Use hyperparameters for automatic tuning

Brief introduction

Hyperparameter auto-tuning is a feature of Xiaomi Cloud-ML, whereby multiple sets of hyperparameter combinations are defined at a time. After submission, training is performed concurrently and returns the optimal hyperparameter combination.

Code specifications

Users can customize the "best result" index. In the code of the TensorFlow model, the index must be written training/hptuning/metric, as follows.

tf.summary.scalar("training/hptuning/metric", loss)

Usage example

When submitting, we can use the example code in Samples to write the hyperparameters in the job.json file.

{
  "job_name": "hpat",
  "module_name": "trainer.task",
  "trainer_uri": "fds://cloud-ml/linear/trainer-1.0.tar.gz",
  "job_args": "--max_epochs 1000",
  "cpu_limit": "0.25",
  "memory_limit": "250M",
  "hyperparameters": {
    "goal": "MINIMIZE",
    "output_path": "fds://cloud-ml/linear/linear_hpat",
    "params": [
      {"optimizer": "ftrl", "learning_rate": 0.1},
      {"optimizer": "ftrl", "learning_rate": 0.5},
      {"optimizer": "sgd", "learning_rate": 0.1},
      {"optimizer": "sgd", "learning_rate": 0.5}
    ]
  }
}

Then use the cloudml command-line tool to submit. Since we need to define a combination of hyperparameters, the JSON file must be imported as a parameter.

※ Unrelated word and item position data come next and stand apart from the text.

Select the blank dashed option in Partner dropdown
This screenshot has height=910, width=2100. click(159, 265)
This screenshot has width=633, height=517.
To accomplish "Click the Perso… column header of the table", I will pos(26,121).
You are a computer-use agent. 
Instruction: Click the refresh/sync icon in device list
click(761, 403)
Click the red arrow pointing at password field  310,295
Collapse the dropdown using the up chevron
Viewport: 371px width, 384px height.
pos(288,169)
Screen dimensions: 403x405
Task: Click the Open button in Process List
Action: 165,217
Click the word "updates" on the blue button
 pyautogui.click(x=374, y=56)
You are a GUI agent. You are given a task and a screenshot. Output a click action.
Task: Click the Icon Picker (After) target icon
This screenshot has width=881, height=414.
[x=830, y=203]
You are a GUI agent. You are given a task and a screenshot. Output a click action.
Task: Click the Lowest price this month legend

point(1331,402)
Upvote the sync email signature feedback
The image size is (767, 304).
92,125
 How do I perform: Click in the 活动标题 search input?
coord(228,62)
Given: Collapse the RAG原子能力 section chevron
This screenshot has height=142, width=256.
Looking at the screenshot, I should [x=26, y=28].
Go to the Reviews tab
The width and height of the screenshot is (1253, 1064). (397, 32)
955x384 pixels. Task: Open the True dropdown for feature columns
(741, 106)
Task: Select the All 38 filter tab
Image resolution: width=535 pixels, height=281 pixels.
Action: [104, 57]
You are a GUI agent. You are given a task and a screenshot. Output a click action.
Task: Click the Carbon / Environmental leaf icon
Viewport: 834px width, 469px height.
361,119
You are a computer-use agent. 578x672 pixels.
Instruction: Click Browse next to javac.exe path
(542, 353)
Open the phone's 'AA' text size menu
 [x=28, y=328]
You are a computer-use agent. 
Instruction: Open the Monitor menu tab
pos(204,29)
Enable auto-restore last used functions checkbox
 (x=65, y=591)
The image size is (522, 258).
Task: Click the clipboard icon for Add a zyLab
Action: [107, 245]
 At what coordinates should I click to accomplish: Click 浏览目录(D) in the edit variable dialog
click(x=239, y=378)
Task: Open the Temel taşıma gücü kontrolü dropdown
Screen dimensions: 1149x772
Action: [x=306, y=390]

cloudml jobs submit -f job.json

Once the training is over, we can use the command line to view the results of any one task. The system can automatically select the hyperparameter combination that will yield the best result and return it to the user.

cloudml jobs list

cloudml jobs logs hpat-hp-0

cloudml jobs hp hpat-hp-0

Parameters introduction

  • -F is an optional parameter. Users can use the JSON file to describe the parameters of the submitted task. Note that it cannot be combined with other parameters.